High Court quashes Detained Fast Track asylum appeals process

The High Court has today declared the appeals process for asylum-seekers in detention to be unlawful.  Mr Justice Nicol quashed the procedural rules governing the Detained Fast Track asylum process, under which appeals are processed according to severely truncated timescales.

However, despite this finding the judge nevertheless granted to the Lord Chancellor’s request to stay the ruling until his appeal is heard in the Court of Appeal, on the basis that for the order to take effect immediately would be ‘inconvenient’.

The judgement would mean that the Home Office would no longer be able to assign asylum-seekers to an accelerated appeals process in detention.  Asylum-seekers would therefore no longer be detained throughout the asylum process simply for claiming asylum.  But until the appeal is heard, asylum-seekers will continue to face an appeals system that has been found unlawful.

Detention Action is considering urgently appealing the order refusing the stay.

Mr Justice Nicol ruled that the Fast Track Rules ‘do incorporate structural unfairness.  They put the Appellant at a serious procedural disadvantage… because his opponent in the appeal, the SSHD [Home Secretary], has decided that this is what should happen.’
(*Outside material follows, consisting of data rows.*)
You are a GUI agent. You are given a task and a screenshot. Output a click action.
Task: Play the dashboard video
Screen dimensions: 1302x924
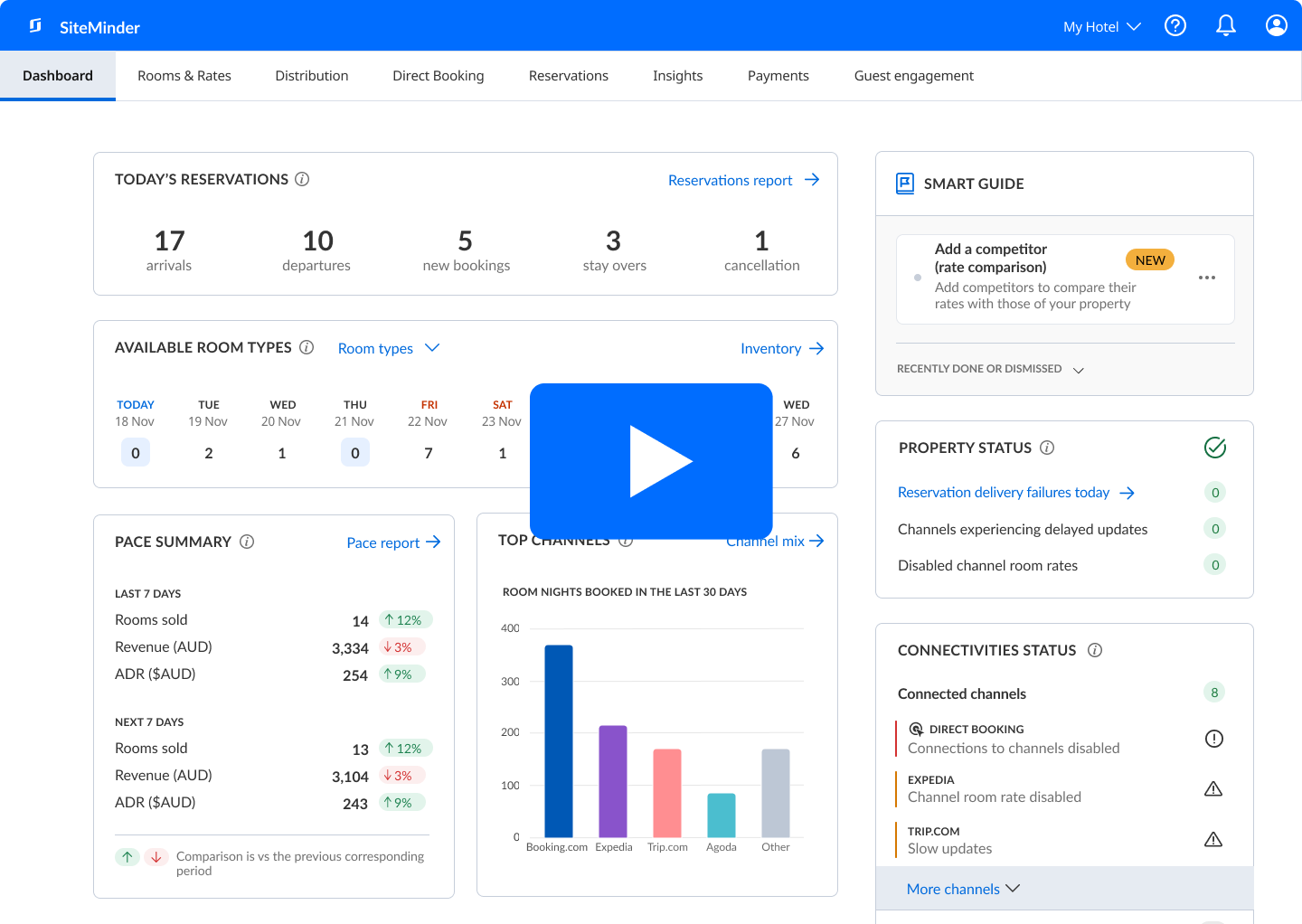pyautogui.click(x=651, y=461)
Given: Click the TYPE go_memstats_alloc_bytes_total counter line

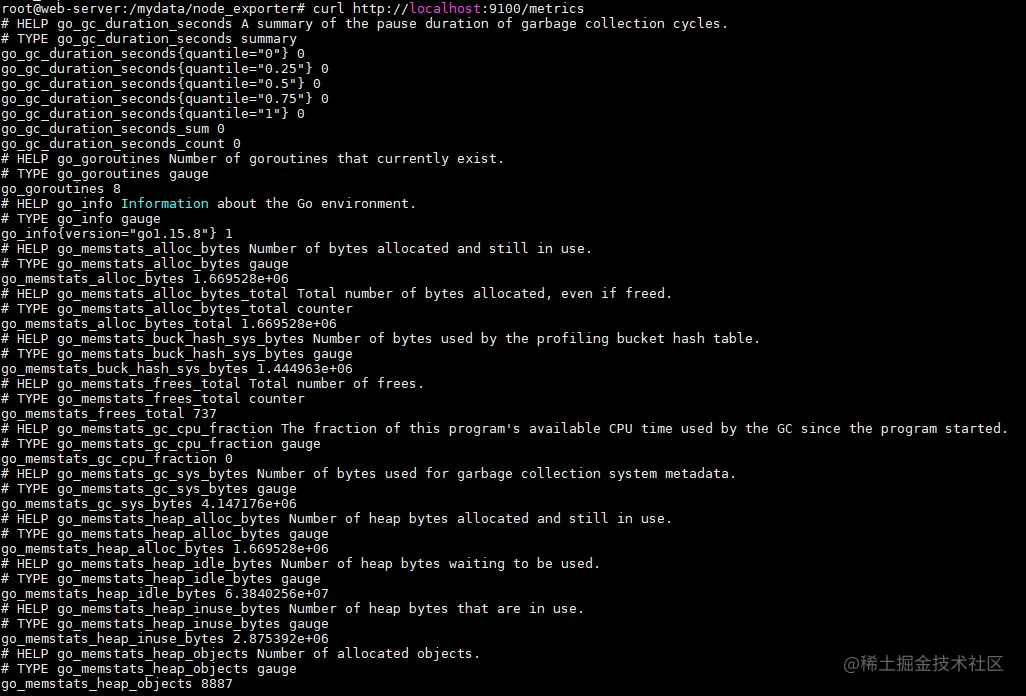Looking at the screenshot, I should (x=177, y=309).
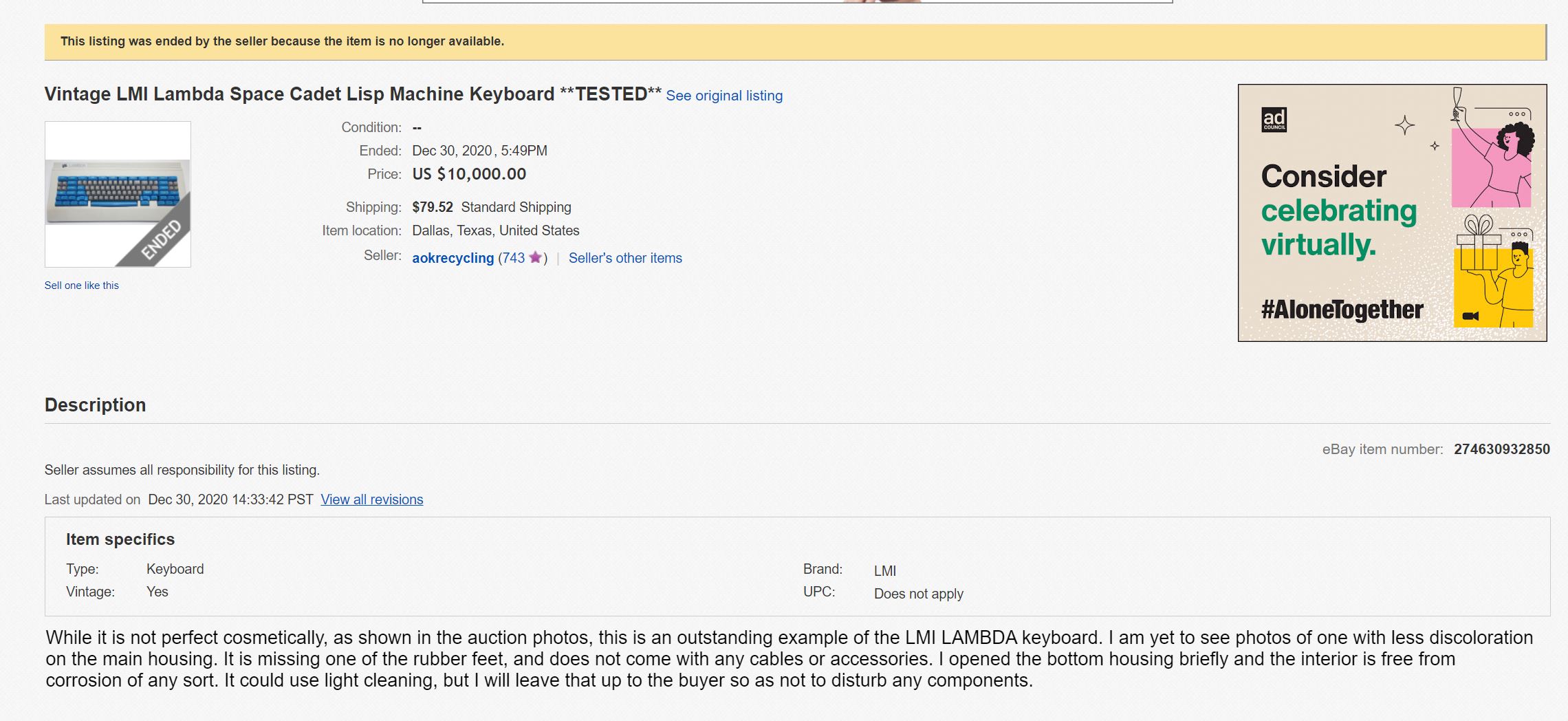Click Sell one like this
This screenshot has height=721, width=1568.
click(82, 285)
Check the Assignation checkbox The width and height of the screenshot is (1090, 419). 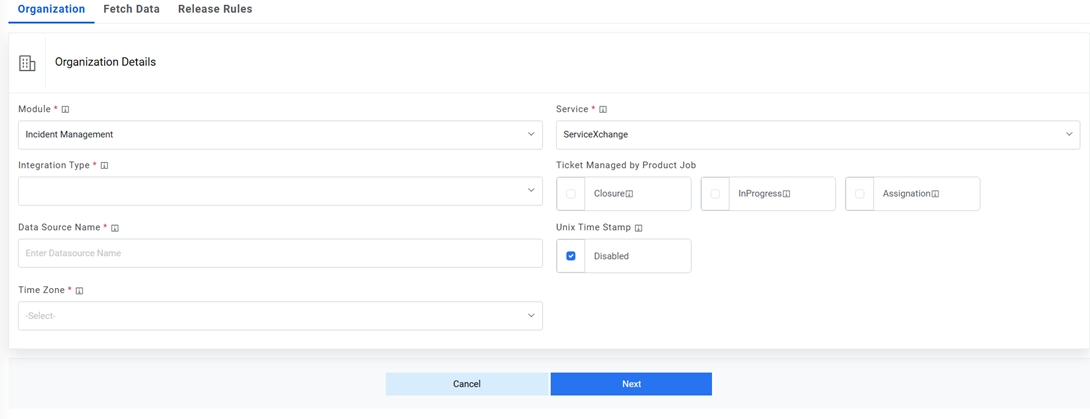[x=860, y=194]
He observed that ‘by allowing one party to the appeal to put the other at serious procedural disadvantage without sufficient judicial supervision, the Rules are not securing that justice be done or that the tribunal system is fair. [The Tribunal Procedures Committee] could not impinge on the minimum level of fairness or the irreducible minimum of due process bearing in mind the appropriate degree of fairness that asylum appeals require. For these reasons, in my judgment, the Fast Track Rules were ultra vires.’

Mr Justice Nicol concluded that this ‘looks uncomfortably akin to… sacrificing fairness on the altar of speed and convenience.’
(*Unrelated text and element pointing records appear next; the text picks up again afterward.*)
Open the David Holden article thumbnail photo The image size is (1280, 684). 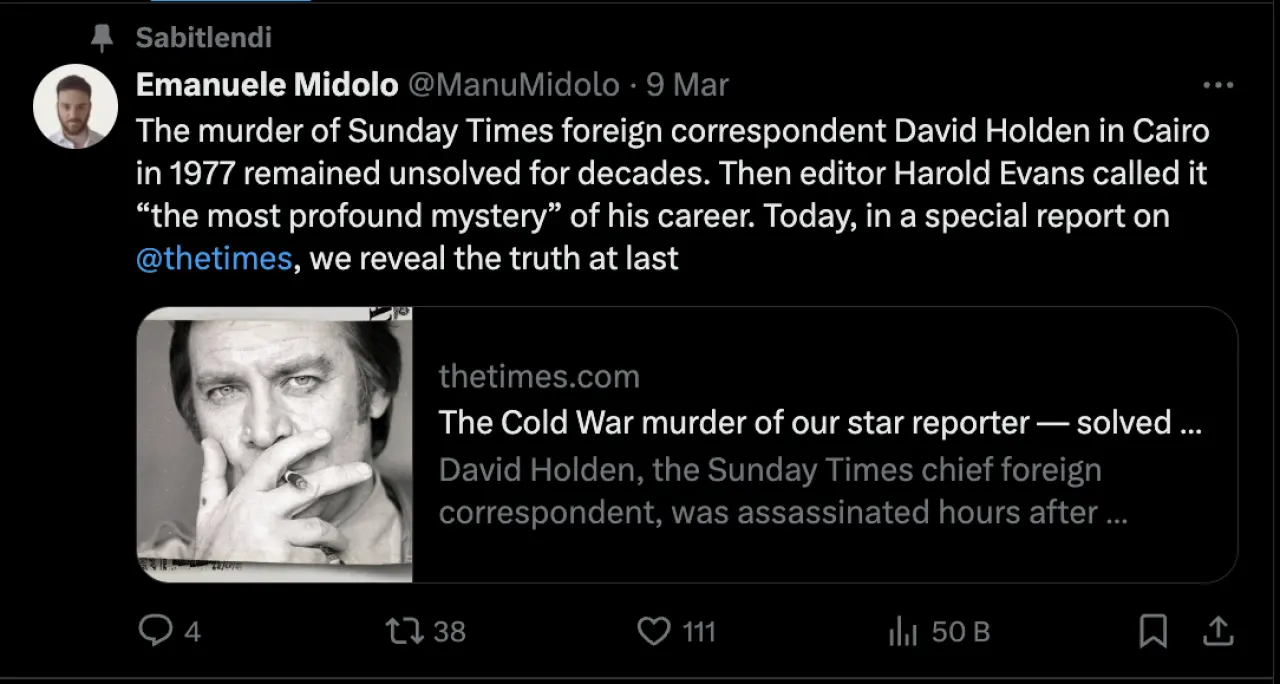tap(275, 445)
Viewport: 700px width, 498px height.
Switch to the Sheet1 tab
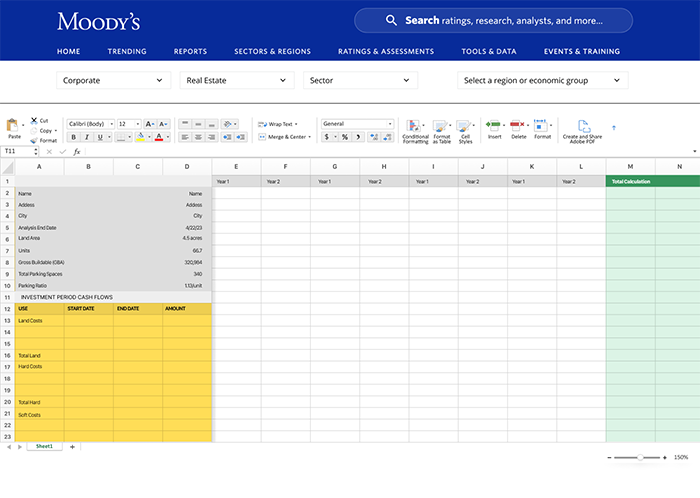coord(44,446)
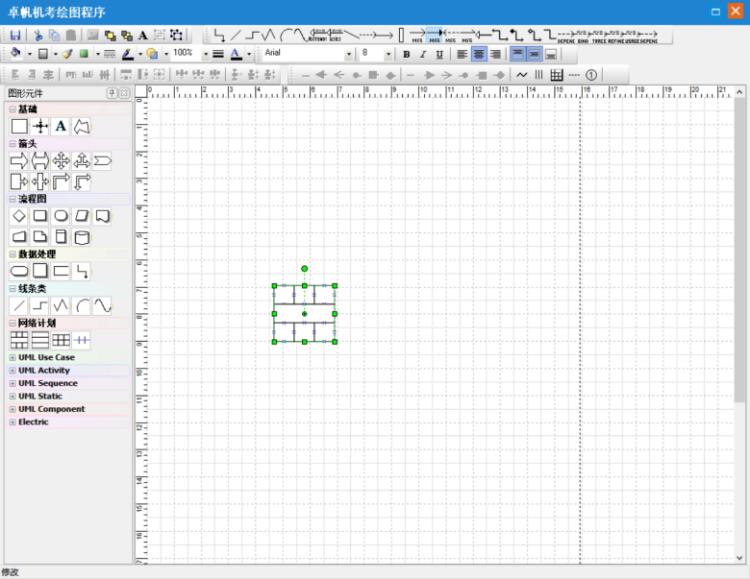Select the four-way arrow shape
Screen dimensions: 750x579
pos(61,161)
The High Court has now three times found unlawfulness in the Detained Fast Track following legal challenges by Detention Action.  The High Court first ruled in July 2014 that the operation of the Detained Fast Track was at the time unlawful.
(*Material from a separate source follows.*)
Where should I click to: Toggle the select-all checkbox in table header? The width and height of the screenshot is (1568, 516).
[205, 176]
Then, on 16th December 2014 the Court of Appeal found that the detention of asylum seekers who were not at risk of absconding whilst their appeals are pending was unlawful.  Yet still the Fast Track continues.

Detention Action Director Jerome Phelps said:

‘We are pleased that the Fast Track appeals process has been found not just unlawful but ultra vires.  But we are shocked and disappointed that a stay has been granted, given that this is an area of law requiring the highest standards of justice and fairness.  The Court has judged that the severe potential consequences to asylum-seekers, including removal in breach of the Refugee Convention, are outweighed by the inconvenience to the Home Office and Lord Chancellor of suspending the process.’

William is a survivor of torture from Zimbabwe who was released from the Detained Fast Track earlier this year and has since received refugee status.  He said:

‘I felt completely helpless throughout my time on the Detained Fast Track but especially during my appeal. It was like fighting someone when they have put you in chains. You cannot move but nothing is obstructing them.  What does it say about the British justice system that the Fast Track is still up and running?’

The defendants in the case are the Lord Chancellor, the First Tier Tribunal and the Upper Tribunal.  Former Lord Chancellor Chris Grayling was responsible for overseeing the introduction of new rules for the Tribunals in September 2014.  The Tribunal Procedures Committee, the judicial body responsible for drafting the new rules, had initially considered that the Fast Track Rules should be abolished as they risked creating injustice.  However, following objections from the Home Office, the TPC ultimately recommended only minor changes.